Context-specific regulation of cell survival by a miRNA-controlled BIM rheostat
Authors
- V. Labi
- S. Peng
- F. Klironomos
- M. Munschauer
- N. Kastelic
- T. Chakraborty
- K. Schoeler
- E. Derudder
- M. Martella
- G. Mastrobuoni
- L.R. Hernandez-Miranda
- I. Lahmann
- C. Kocks
- C. Birchmeier
- S. Kempa
- L. Quintanilla-Martinez de Fend
- M. Landthaler
- N. Rajewsky
- K. Rajewsky
Journal
- Genes & Development
Citation
- Genes Dev 33: 23-24
Abstract
Knockout of the ubiquitously expressed miRNA-17~92 cluster in mice produces a lethal developmental lung defect, skeletal abnormalities, and blocked B lymphopoiesis.
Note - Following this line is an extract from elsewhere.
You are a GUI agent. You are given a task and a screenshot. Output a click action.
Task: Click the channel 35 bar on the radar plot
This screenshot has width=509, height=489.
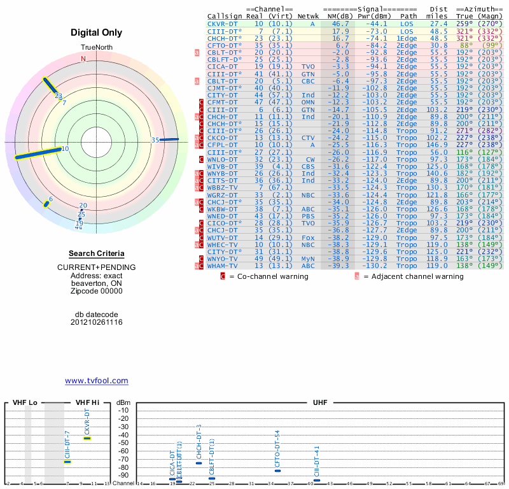(x=169, y=139)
A shared target of miR-17~92 miRNAs is the pro-apoptotic protein BIM, central to life-death decisions in mammalian cells. To clarify the contribution of miR-17~92:Bim interactions to the complex miR-17~92 knockout phenotype, we used a system of conditional mutagenesis of the nine Bim 3' UTR miR-17~92 seed matches. Blocking miR-17~92:Bim interactions early in development phenocopied the lethal lung phenotype of miR-17~92 ablation and generated a skeletal kinky tail. In the hematopoietic system, instead of causing the predicted B cell developmental block, it produced a selective inability of B cells to resist cellular stress; and prevented B and T cell hyperplasia caused by Bim haploinsufficiency. Thus, the interaction of miR-17~92 with a single target is essential for life, and BIM regulation by miRNAs serves as a rheostat controlling cell survival in specific physiological contexts.